EXERCISE TASKS –
**A.** In the 16th Street building article, transcribe the passage between "In June, we" and "up and down.", inclusive.
**B.** Answer these questions from the 16th Street building article:
(i) How many stories does the proposed project have?
(ii) Which organization objected to the project?
(iii) Besides the D-Scheme site, where were the latest renderings featured?

TEXT SEGMENT –

== == ==

Rendering of the striped building proposed for 16th Street Dscheme

In June, we saw a peek at the proposed new mixed-use building on the corner of 16th and Florida streets, with its bedazzled facade of brightly colored vertical stripes scoring it up and down.

It was an unexpected direction to take the 50-unit, seven-story project. The window placement was all over the place, and the prismatic spray of colored accents seemed almost arbitrary in placement.

Still, we kind of liked its tooty-fruity vibe, if only for upending the more rote designs you see popping up elsewhere.

But if you were one of those people who found the original look proposed by San Francisco-based D-Scheme too outlandish, you’ll be relieved to hear that the latest round of renderings reveals a much more traditional presentation.

As you can see, the latest renderings (featured on BuzzBuzzHome and the D-Scheme site) keeps the racing stripes, but they now look more like accents than the centerpiece visual element.

While the colored strips do now run the entire height of the building, their palette has become smaller and more muted, and their position alongside the banks of windows makes them appear more uniform and less haphazard.

The old riffled, graphite-colored facade is gone too, replaced by those much larger and more evenly spaced windows.

This is almost certainly a more practical design, although it’s a bit less exciting too. No one at D-Scheme was immediately available for comment, although their site says that the building’s look is “influenced by the diversity of the surrounding neighborhood.”

The old design.

(Which would seem to explain the previous design a bit better than this current one.)

Previously we noted that the neighborhood affordable housing developer, Mission Economic Development Agency, objected to this project, arguing that nine affordable units out of 53 simply doesn’t serve the neighborhood.

The total unit count seems to have come down a bit (to 50) since then.

== == ==

DATA ROWS –
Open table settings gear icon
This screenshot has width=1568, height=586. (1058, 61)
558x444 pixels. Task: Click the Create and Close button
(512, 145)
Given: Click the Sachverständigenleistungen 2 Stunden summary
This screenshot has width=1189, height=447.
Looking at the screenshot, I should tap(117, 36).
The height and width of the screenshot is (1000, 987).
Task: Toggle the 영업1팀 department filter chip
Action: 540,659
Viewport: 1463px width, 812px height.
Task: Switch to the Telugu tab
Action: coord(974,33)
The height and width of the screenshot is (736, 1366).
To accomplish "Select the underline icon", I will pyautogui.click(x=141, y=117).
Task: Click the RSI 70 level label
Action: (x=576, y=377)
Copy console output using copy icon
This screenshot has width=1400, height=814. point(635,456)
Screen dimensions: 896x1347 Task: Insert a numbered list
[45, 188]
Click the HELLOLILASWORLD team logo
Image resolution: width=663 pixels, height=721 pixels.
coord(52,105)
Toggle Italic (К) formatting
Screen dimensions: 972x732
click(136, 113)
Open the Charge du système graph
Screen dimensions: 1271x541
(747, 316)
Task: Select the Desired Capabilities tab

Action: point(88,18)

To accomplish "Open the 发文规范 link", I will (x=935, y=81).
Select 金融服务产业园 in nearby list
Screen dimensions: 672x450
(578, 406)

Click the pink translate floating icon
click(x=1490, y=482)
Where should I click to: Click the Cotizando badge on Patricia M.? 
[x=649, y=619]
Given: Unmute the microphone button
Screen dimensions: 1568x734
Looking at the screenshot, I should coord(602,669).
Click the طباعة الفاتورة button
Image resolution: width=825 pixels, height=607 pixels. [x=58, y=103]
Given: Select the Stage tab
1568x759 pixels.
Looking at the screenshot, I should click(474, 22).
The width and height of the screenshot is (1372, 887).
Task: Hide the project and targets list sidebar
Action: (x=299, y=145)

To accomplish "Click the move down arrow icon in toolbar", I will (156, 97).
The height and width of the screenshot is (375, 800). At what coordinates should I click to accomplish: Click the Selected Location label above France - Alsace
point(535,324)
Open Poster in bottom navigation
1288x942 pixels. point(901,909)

== == ==

WORKED SOLUTIONS –
**A.**
In June, we saw a peek at the proposed new mixed-use building on the corner of 16th and Florida streets, with its bedazzled facade of brightly colored vertical stripes scoring it up and down.

**B.**
(i) Seven
(ii) Mission Economic Development Agency
(iii) BuzzBuzzHome